Can you check the collection - in the index/build.cfg file, does it have
"stemindexes 7", or some other number?
And in the idx directory, do you get files collname.ib1 through to
collname.ib7 ?
Did you have stemming, casefolding and accent folding all turned on for
the index building?

Regards,
Katherine

Diego Spano wrote:
> Just to add more info that can help to find the problem:
>
> In error.txt file I have the following line:
>
> "Stem index for method 7 was not built, so not doing stemming"
>
> But buildcol shows no errors:
>
> Stats (Creating index text;Numero;Resumen;)
> Total bytes in collection: 9795
> Total bytes in text;Numero;Resumen;: 9268
>
> create the weights file
> .L = 10.190984
> U = 14.823774
> B = 1.001465
> .L = 10.190984
> U = 14.823774
> B = 1.001465
>
> creating 'on-disk' stemmed dictionary
> mgpp_invf_dict.exe : Max word block size = 482
> mgpp_invf_dict.exe : Max tag block size = 0
> mgpp_invf_dict.exe : Number of word blocks written = 19
> mgpp_invf_dict.exe : Number of tag blocks written = 1
>
> creating stem indexes
> mgpp_stem_idx.exe : Num word stems = 254
> mgpp_stem_idx.exe : Max stem block size = 0
> mgpp_stem_idx.exe : Number of stem blocks written = 1
> mgpp_stem_idx.exe : Num word stems = 286
> mgpp_stem_idx.exe : Max stem block size = 0
> mgpp_stem_idx.exe : Number of stem blocks written = 1
> mgpp_stem_idx.exe : Num word stems = 243
> mgpp_stem_idx.exe : Max stem block size = 0
> mgpp_stem_idx.exe : Number of stem blocks written = 1
> deleting resol.ic
> deleting resol.ict
> deleting resol.id
> deleting resol.idh
> deleting resol.ii
> deleting resol.invf.state.2644
> BuildDir: C:/Archivos de programa/Greenstone280/collect/resol/building
>
> *** creating the info database and processing associated files
> ArcPlug: processing C:Archivos de
> programaGreenstone280collectresolarchivesarchives.inf
> ...
>
> TIA
>
> Diego Spano
>
> -----Mensaje original-----
> De: greenstone-users-bounces@list.scms.waikato.ac.nz
> [mailto:greenstone-users-bounces@list.scms.waikato.ac.nz] En nombre de Diego
> Spano
> Enviado el: Jueves, 08 de Mayo de 2008 11:12 a.m.
> Para: 'Greenstone (Users)'; 'Greenstone (Devel)'
> Asunto: [greenstone-users] "Ignore accents" - Strange behaviour
>
>
>
> Hi list, I want to explain an strange behaviour I noticed from preferences.
>
> I have a collection with an index using Subject metadata.

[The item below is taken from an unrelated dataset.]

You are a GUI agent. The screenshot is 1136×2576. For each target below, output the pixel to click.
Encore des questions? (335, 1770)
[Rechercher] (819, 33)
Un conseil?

One of the
> assigned values is "Informe", so when I run a search using Subject index I
> get the following results:
>
> If I set "ignore case differences", I can search for "informe" or "Informe"
> and I get similar results. But if I set "ignore accents" preference too,
> then I get NO results. I have to turn "accents must match" on to get the
> documents. Why? How does "ignore accents" relates with "ignore case
> differences"?.
>
> "Informe" has no accents, it should be retrieved if I set "ignore case
> differences" and "ignore accents".
>
> I□m using GS 2.80 with mgpp running on Windows XP ann IIS. I almost sure
> that this strange behaviour was nos present in 2.7x versions.
>
> TIA.
>
>
> Diego Spano
>
>
>
>